As is to be expected when one team defeats another by 29 points, about as badly a beating as one will see between two professional teams, there were very few areas in which the Knicks were better than the Thunder on Wednesday. The Knicks did manage to rebound a higher percentage of their misses, posting an offensive rebounding percentage of 24.0 percent to the Thunder's 21.1 offensive rebounding percentage, but even rebounding their own misses at a more proficient rate could not help them in the efficiency department, mostly because it could not overcome their horrific shooting. For the game, the Knicks bricked their way to a ghastly 47.8 true shooting percentage, worse even than their season average, and only scored 98.0 points per 100 possessions.
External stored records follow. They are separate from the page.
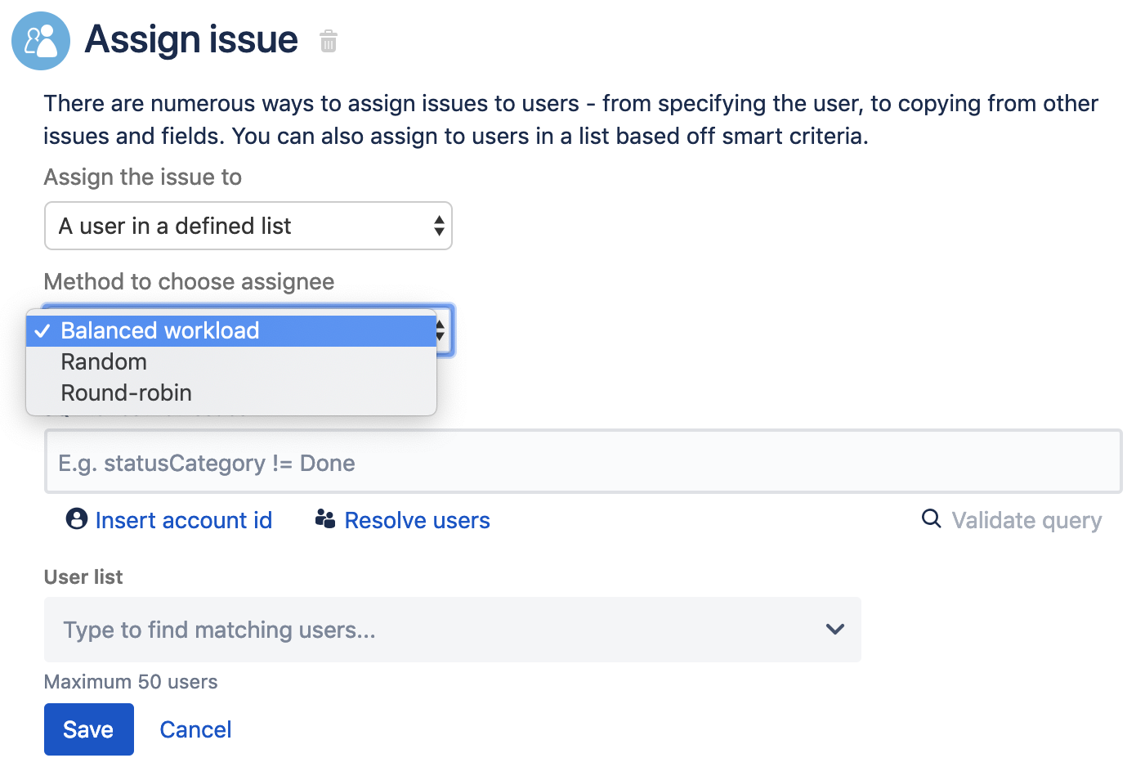Click the checkmark next to Balanced workload
Viewport: 1136px width, 767px height.
(42, 331)
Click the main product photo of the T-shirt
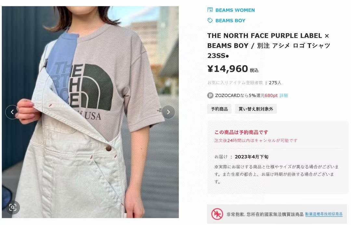Screen dimensions: 351x225 [x=90, y=112]
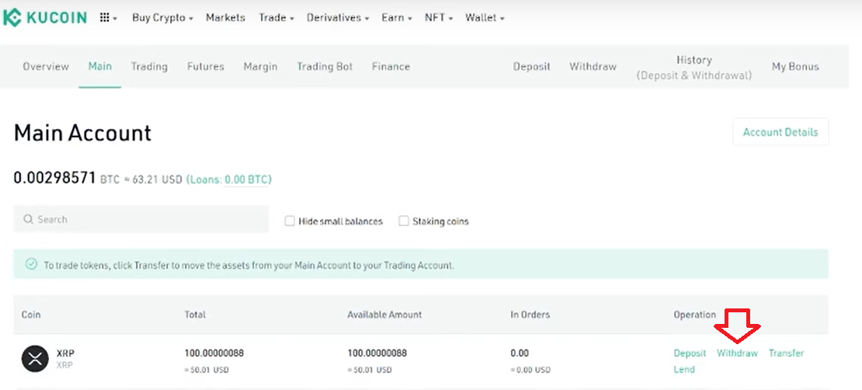This screenshot has width=862, height=390.
Task: Click Transfer link in XRP row
Action: [786, 353]
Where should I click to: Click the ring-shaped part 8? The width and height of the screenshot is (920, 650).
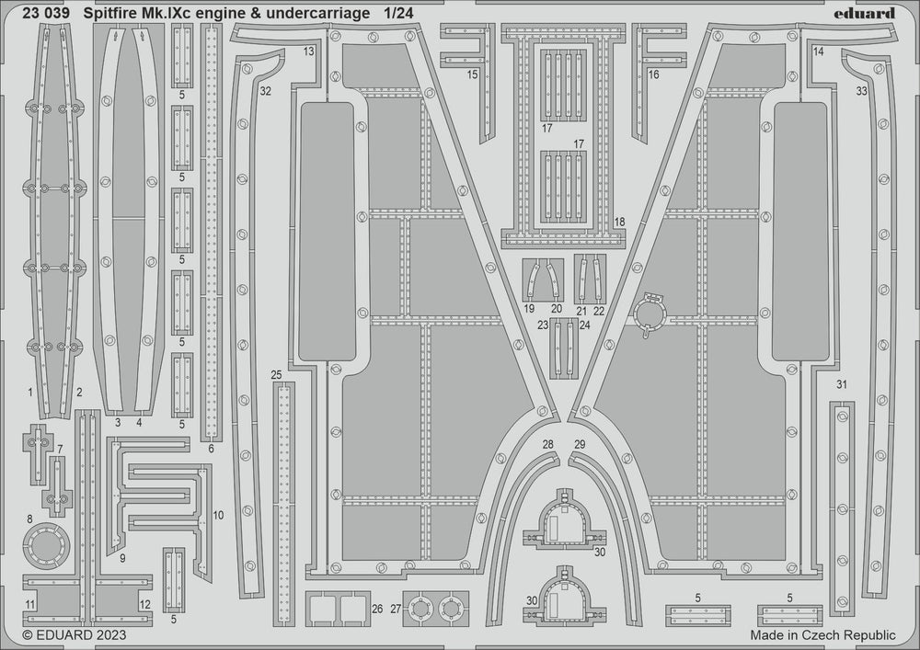46,546
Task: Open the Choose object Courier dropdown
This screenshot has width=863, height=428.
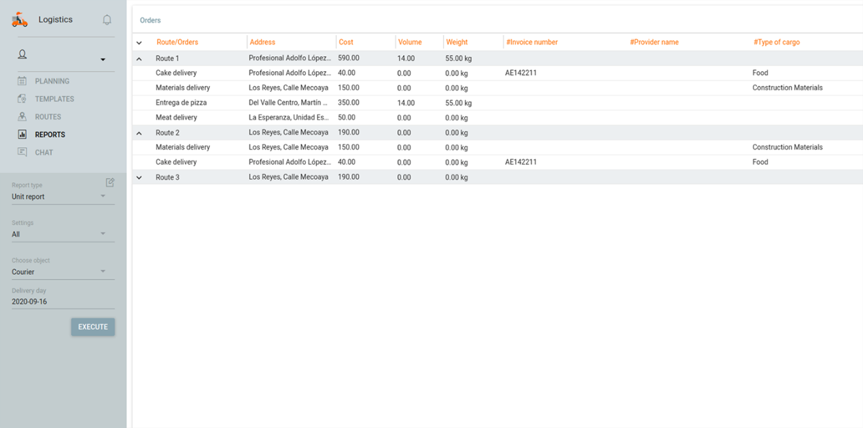Action: point(63,272)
Only Amar'e Stoudemire, who converted 10 of his 16 field goal attempts and two of his four free throw attempts, and Tim Hardaway, Jr., who scored 21 points on 19 field goal attempts and 3 free throw attempts, kept the Knicks' shooting percentages from being even more abysmal.

Meanwhile, from a glance at the final shooting numbers for the Thunder, as the majority of their possessions ended with points of some sort, one could reasonably wonder whether the two teams were even shooting on the same size baskets. The Thunder's 64.4 true shooting percentage for the contest suggests that they were working with the advantage of shooting on a basket with at least twice the circumference as the one at which the Knicks were launching misguided field goal attempts.

Hopefully, the Knicks did not look at their match-up with the Thunder, one of the best and most well-rounded teams the NBA has to offer as any sort of measuring stick for where the team is at right now; that would have been the height of presumptuousness indeed. Rather, the Knicks should save most of their energy, mental and physical, for trying to beat the teams who share their own mediocre level. Against the best NBA teams, their mission should only be to not get embarrassed, which factoring in the fact they were missing two of their best players on Wednesday, the Knicks accomplished.